Yesterday's Lunacy, Today's Truth
Whenever a new idea is introduced that challenges the "conventional wisdom," the keepers of that "wisdom" (and their followers) dismiss it as the "hysterical ravings of a lunatic." It is quite understandable that people don't like to have their most cherished ideas challenged—people, that is, who have invested all their self-worth in what they think (or believe). But such people usually end up having to "eat humble pie" when the ideas of the "lunatic" are proved to be true.
Perhaps the most outstanding example of this is the experience of Christopher Columbus. When he proposed that the East could be reached by sailing West, people thought that was the stupidest idea they'd ever heard. And not just ordinary people. Columbus simply could not convince the power holders of his day to give him the financing he needed to get his hare-brained scheme off the ground—until, of course, he met up with Queen Isabella (certainly a woman ahead of her time). Still, people thought he was crazy. It was only when he returned from what he thought was India, laden with gold and tomatoes and other goodies, that those who called him a lunatic were forced to swallow the humble pie that was surely coming to them.
One thinks also of Copernicus and Galileo. Many great minds of the time—including popes and cardinals—thought that these two men (and others, such a Giordano Bruno) were "all wet" about the Earth moving around the Sun.
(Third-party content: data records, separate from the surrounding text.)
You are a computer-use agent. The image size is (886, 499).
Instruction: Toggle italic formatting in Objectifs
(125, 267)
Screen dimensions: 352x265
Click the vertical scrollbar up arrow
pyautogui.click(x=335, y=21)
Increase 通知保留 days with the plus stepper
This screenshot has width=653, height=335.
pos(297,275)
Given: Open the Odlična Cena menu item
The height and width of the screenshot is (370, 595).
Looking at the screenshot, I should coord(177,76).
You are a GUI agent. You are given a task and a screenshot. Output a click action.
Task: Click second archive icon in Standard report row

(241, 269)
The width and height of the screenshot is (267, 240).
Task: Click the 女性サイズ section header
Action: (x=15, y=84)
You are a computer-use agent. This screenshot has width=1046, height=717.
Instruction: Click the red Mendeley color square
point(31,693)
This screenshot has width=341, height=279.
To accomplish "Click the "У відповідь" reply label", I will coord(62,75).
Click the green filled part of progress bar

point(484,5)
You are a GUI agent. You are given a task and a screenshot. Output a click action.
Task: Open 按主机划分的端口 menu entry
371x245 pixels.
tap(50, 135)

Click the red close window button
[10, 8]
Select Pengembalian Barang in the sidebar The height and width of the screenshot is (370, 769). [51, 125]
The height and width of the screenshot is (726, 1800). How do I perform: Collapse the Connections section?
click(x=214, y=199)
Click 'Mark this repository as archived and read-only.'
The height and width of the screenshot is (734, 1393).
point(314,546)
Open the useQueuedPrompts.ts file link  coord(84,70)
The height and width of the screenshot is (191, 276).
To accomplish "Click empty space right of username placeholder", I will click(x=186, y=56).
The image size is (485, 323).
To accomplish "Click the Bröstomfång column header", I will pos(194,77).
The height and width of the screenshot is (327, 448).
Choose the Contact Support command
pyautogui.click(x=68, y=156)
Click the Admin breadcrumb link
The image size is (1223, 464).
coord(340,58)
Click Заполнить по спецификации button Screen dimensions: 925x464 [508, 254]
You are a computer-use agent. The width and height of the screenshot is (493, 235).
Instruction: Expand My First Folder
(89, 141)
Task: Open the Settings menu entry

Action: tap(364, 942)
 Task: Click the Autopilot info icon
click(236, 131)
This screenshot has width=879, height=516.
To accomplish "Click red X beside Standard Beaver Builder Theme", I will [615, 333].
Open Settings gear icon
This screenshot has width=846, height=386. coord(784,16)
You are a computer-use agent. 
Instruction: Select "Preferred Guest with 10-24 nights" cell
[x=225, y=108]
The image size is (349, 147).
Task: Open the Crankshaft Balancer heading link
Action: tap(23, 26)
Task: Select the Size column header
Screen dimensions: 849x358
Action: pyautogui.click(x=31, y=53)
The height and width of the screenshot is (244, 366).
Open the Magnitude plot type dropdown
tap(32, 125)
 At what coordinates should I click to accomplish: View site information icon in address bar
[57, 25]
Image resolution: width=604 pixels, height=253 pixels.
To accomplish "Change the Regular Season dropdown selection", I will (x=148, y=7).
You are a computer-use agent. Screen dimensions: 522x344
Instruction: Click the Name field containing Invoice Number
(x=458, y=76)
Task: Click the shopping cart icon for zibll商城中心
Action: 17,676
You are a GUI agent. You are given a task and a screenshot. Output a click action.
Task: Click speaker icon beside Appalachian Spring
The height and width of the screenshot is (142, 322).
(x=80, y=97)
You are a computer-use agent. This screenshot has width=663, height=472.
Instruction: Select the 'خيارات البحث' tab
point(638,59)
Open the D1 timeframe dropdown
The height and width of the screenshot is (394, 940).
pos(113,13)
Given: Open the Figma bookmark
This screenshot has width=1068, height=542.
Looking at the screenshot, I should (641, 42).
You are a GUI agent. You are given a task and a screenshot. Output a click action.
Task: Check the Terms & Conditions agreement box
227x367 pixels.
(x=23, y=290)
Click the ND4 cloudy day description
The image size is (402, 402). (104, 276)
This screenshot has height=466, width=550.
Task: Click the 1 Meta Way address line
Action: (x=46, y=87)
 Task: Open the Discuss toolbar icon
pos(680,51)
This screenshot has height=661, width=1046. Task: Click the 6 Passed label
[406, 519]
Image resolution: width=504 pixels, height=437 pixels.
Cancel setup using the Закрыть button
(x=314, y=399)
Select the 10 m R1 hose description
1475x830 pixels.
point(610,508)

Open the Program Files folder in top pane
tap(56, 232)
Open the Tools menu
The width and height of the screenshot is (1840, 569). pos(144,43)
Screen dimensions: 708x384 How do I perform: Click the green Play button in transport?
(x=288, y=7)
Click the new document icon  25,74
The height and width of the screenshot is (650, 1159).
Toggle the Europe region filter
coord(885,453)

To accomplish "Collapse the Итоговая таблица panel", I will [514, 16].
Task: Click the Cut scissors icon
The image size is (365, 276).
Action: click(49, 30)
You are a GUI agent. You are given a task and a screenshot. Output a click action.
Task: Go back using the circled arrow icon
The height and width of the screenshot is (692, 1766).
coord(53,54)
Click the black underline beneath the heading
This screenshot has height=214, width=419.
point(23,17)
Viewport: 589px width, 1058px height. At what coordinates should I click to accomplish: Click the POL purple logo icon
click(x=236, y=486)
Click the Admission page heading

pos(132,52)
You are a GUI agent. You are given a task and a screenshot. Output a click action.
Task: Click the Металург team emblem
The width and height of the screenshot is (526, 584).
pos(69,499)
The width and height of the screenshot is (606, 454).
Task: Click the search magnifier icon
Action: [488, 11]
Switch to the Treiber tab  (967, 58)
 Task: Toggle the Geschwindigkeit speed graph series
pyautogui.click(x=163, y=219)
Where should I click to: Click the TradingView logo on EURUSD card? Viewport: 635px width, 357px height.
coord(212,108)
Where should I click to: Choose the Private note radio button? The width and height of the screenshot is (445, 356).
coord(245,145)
In fact, according to Jerzy Dobrzycki (in The Reception of Copernicus' Heliocentric Theory), Copernicus was actually called a "lunatic throwing everything into confusion." As for poor Galileo, he was forced to recant what he had written in his book, The Starry Messenger, on pain of death. It took the Catholic Church 400 years to eat its share of humble pie when, in 1992, John Paul II finally exonerated Galileo.
Examples could be multiplied—Einstein was (and still is) often portrayed as the "Mad Scientist," G. K. Chesterton considered Nietzsche to be mad, and so on—but the point is clear: Yesterday's lunacy often becomes today's truth. What was nonsense yesterday makes sense today. How is this possible?
Thomas Kuhn, in his book The Structure of Scientific Revolutions (1962), introduced the concept of the "paradigm shift" to explain how scientific revolutions take place. The concept has come to be applied more widely, even outside the realm of science, and we might use it here to our advantage to explain how something that once was "illogical" can come to be accepted as the truth. A paradigm is a set of assumptions that one uses to judge the world and the things and ideas in it. Based on these assumptions, ideas either make sense or are "illogical." But once this set of assumptions changes or we apply a different set of assumptions (that is, when we shift paradigms), then suddenly what was "illogical" makes sense, since we are not judging it by our old assumptions, but by new ones.